Aside from potential performance differences, there are some functional differences:
Real-time data ingestion
Because Druid is optimized to provide insight against massive quantities of streaming data; it is able to load and aggregate data in real-time.
Druid’s write semantics are not as fluid and does not support full joins (we support large table to small table joins). Redshift provides full SQL support including joins and insert/update statements.
Data distribution model
Druid’s data distribution is segment-based and leverages a highly available “deep” storage such as S3 or HDFS. Scaling up (or down) does not require massive copy actions or downtime; in fact, losing any number of Historical processes does not result in data loss because new Historical processes can always be brought up by reading data from “deep” storage.
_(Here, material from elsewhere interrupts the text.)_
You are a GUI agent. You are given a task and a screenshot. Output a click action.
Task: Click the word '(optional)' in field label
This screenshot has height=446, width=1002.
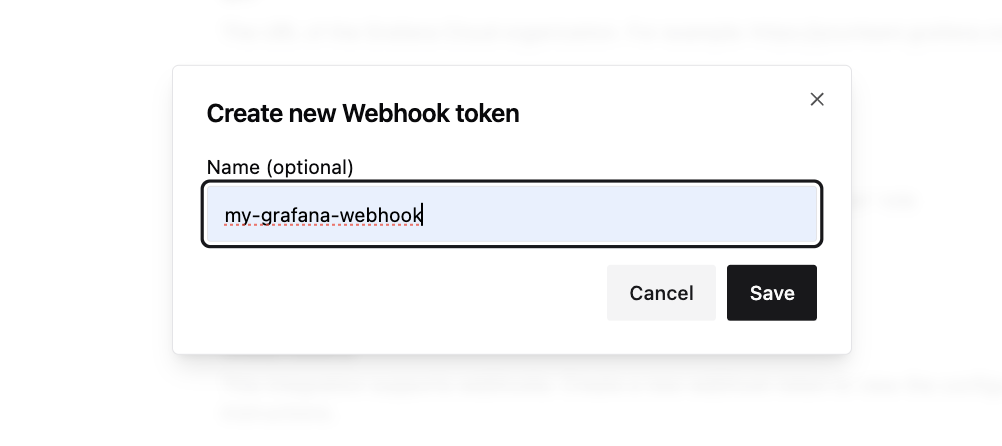[x=310, y=167]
- copy data from cluster to new cluster that exists in parallel
- redirect traffic to new cluster
Druid employs segment-level data distribution meaning that more processes can be added and rebalanced without having to perform a staged swap. The replication strategy also makes all replicas available for querying. Replication is done automatically and without any impact to performance.
ParAccel’s hash-based distribution generally means that replication is conducted via hot spares. This puts a numerical limit on the number of nodes you can lose without losing data, and this replication strategy often does not allow the hot spare to help share query load.
Indexing strategy
ParAccel does not appear to employ indexing strategies.